* _PASSAGE PROVIDED_
Start

Missing Children & Sex Trafficking (United States)

National Center for Missing & Exploited Children (NCMEC), 2025 data
  • NCMEC assisted with 32,167 reports of missing children in 2025.
  • 1 in 7 of those children reported missing were likely victims of child sex trafficking.
  • The overall recovery rate for missing children reported to NCMEC in 2024 was 91%.
  • Online platforms submitted 105,877 CyberTipline reports related to child sex trafficking in 2025 — a 1,100%+ increase from 2023, driven largely by the REPORT Act expanding mandatory reporting.

Rape & Sexual Violence (United States)

CDC National Intimate Partner and Sexual Violence Survey (NISVS), 2023/2024 data
  • More than 1 in 5 women and 1 in 31 men have experienced completed or attempted rape in their lifetimes.
  • Nearly half of women and more than 1 in 6 men have experienced some form of contact sexual violence in their lifetimes.
  • 1 in 26 men have been made to penetrate someone in their lifetime.
  • More than 4 in 5 female rape survivors were first raped before age 25; nearly half were first raped as a minor.
  • Underreporting is particularly high among male victims due to stigma.

Adult Sex Trafficking

Sexual exploitation continues to account for the majority of detected female trafficking victims globally, with women and girls comprising the vast majority of victims in commercial sexual exploitation (UNODC 2024).

Modern Slavery in the Gulf — Domestic Workers Sold via Apps

BBC News Arabic investigation (2019); Human Rights Watch; U.S. State Department TIP Reports 2024–2025

A 2019 undercover investigation by BBC News Arabic exposed an online black market in which migrant domestic workers — mostly women from Africa, South Asia, and Southeast Asia — are illegally bought and resold like property in Kuwait and Saudi Arabia through smartphone apps. The two primary platforms identified were 4Sale (Kuwait’s largest commodity app) and Haraj (a Saudi-based commodity app), alongside Instagram. Listings filtered women by race and price; investigators were offered a 16-year-old Guinean girl in violation of Kuwaiti law. The UN Special Rapporteur on Contemporary Forms of Slavery called it “the quintessential example of modern slavery.”

This abuse is enabled by the Kafala (sponsorship) system, still used across most Gulf states, which legally ties a migrant worker’s immigration status to a single employer — making it nearly impossible for workers to leave abusive situations without their employer’s permission. 

Saudi Arabia and Kuwait remain on the U.S. State Department’s Tier 2 Watch List for trafficking; Kuwait alone has roughly 700,000 domestic workers — one for every two citizens.

Iraq’s Hidden Sex Trade — The Abuse of “Pleasure Marriage”

BBC News Arabic / PBS FRONTLINE: “Iraq’s Secret Sex Trade” (2019)

End

* _INFORMATION SHOWN_
Start

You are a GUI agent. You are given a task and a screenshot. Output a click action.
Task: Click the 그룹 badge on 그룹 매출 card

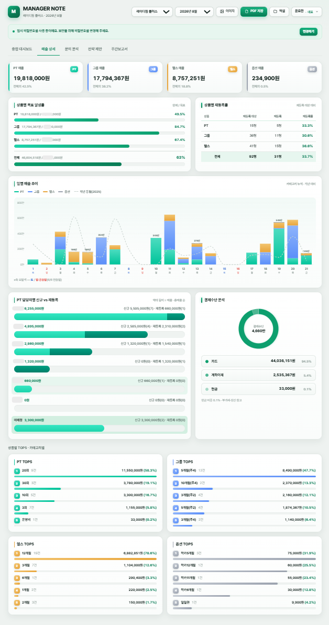(x=153, y=69)

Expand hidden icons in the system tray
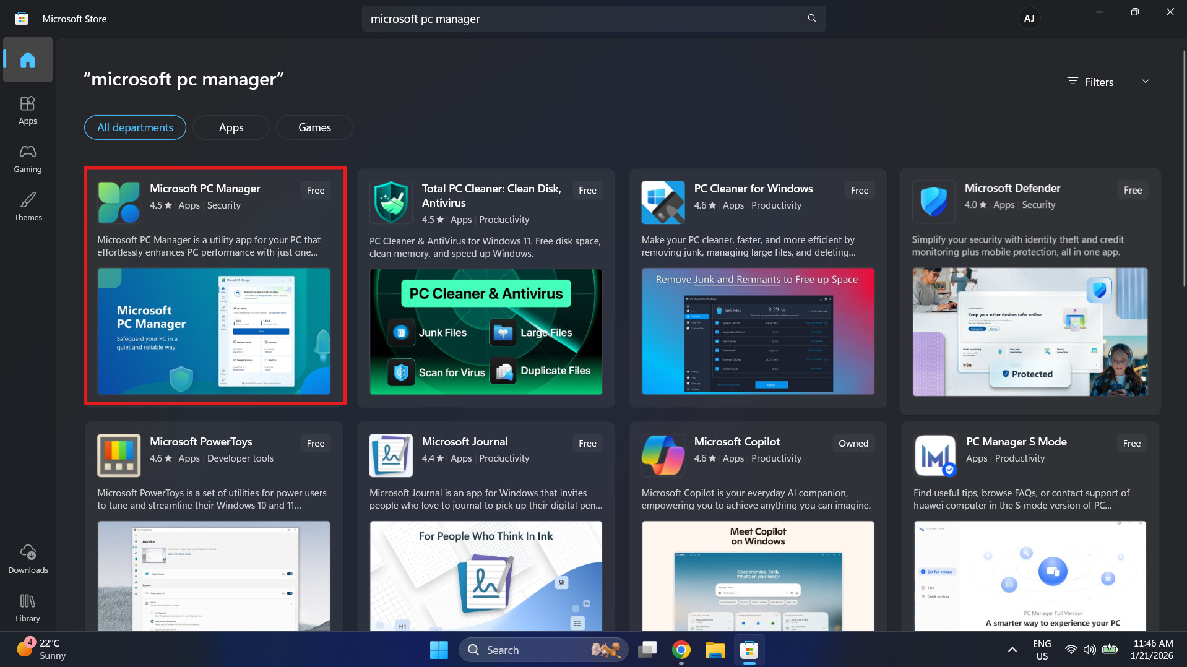click(x=1012, y=650)
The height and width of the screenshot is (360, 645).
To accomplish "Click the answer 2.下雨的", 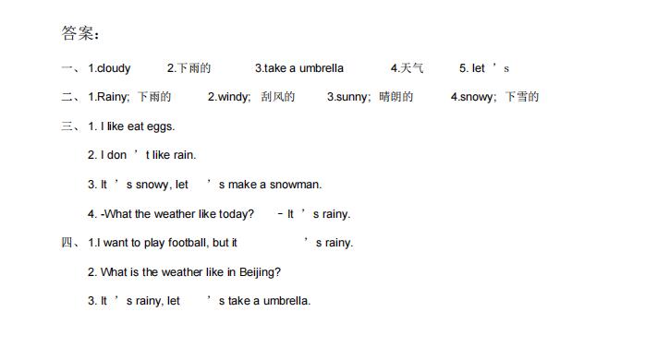I will click(x=189, y=67).
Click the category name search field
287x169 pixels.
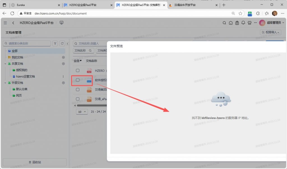(27, 43)
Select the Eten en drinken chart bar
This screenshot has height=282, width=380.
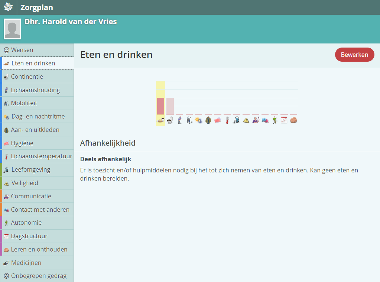(160, 106)
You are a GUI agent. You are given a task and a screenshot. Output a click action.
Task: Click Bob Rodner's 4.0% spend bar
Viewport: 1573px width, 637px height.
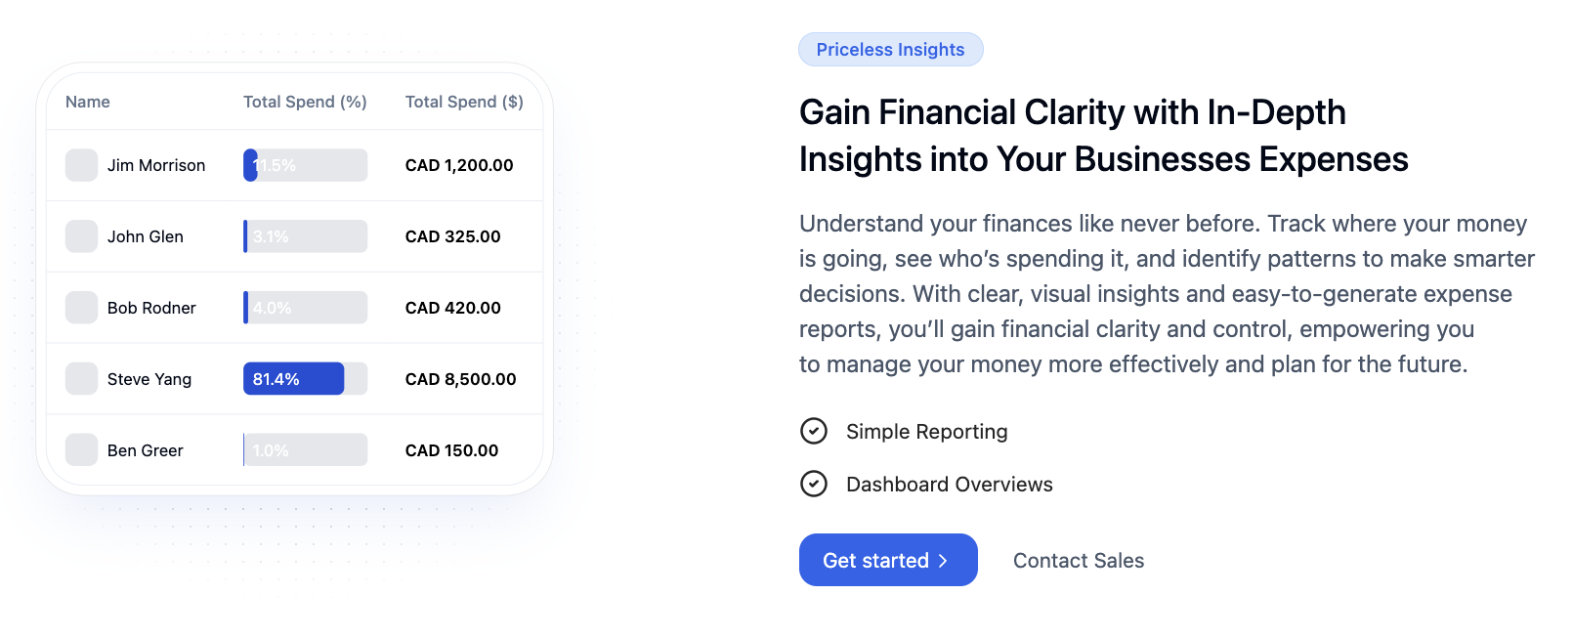[305, 308]
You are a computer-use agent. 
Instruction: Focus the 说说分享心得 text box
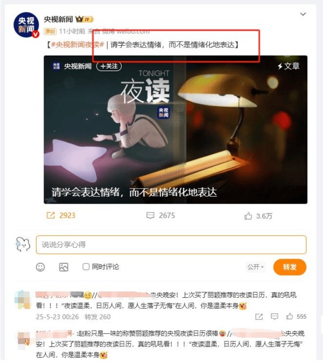coord(171,245)
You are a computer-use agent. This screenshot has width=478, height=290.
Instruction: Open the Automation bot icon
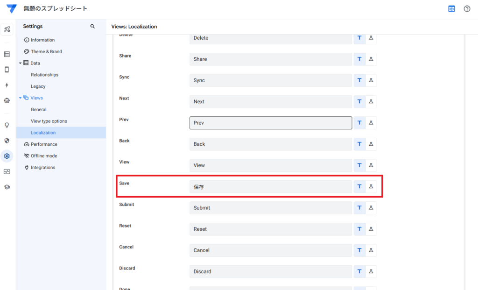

End

* _STATED TASK A_
Using the statistics passage on missing children, sexual violence, and trafficking, decide for each of these statements whether it agrees with the passage: (i) NCMEC assisted with 32,167 reports of missing children in 2025; (ii) the overall recovery rate of 91% for missing children reported to NCMEC refers to 2025; (iii) Kuwait has roughly one domestic worker for every three citizens. For each, answer yes or no and quote the words of the passage that settle it.
* _STATED TASK B_
Output as a numbered list every line of the entries from their very beginning down to the line containing "click(x=1012, y=650)", including that line. Leave out blank lines and omit the pictures.

* _COMPLETE OUTPUT A_
(i) Yes: "NCMEC assisted with 32,167 reports of missing children in 2025."
(ii) No: "The overall recovery rate for missing children reported to NCMEC in 2024 was 91%."
(iii) No: "Kuwait alone has roughly 700,000 domestic workers — one for every two citizens."

* _COMPLETE OUTPUT B_
1. You are a GUI agent. You are given a task and a screenshot. Output a click action.
2. Task: Click the 그룹 badge on 그룹 매출 card
3. (x=153, y=69)
4. Expand hidden icons in the system tray
5. click(x=1012, y=650)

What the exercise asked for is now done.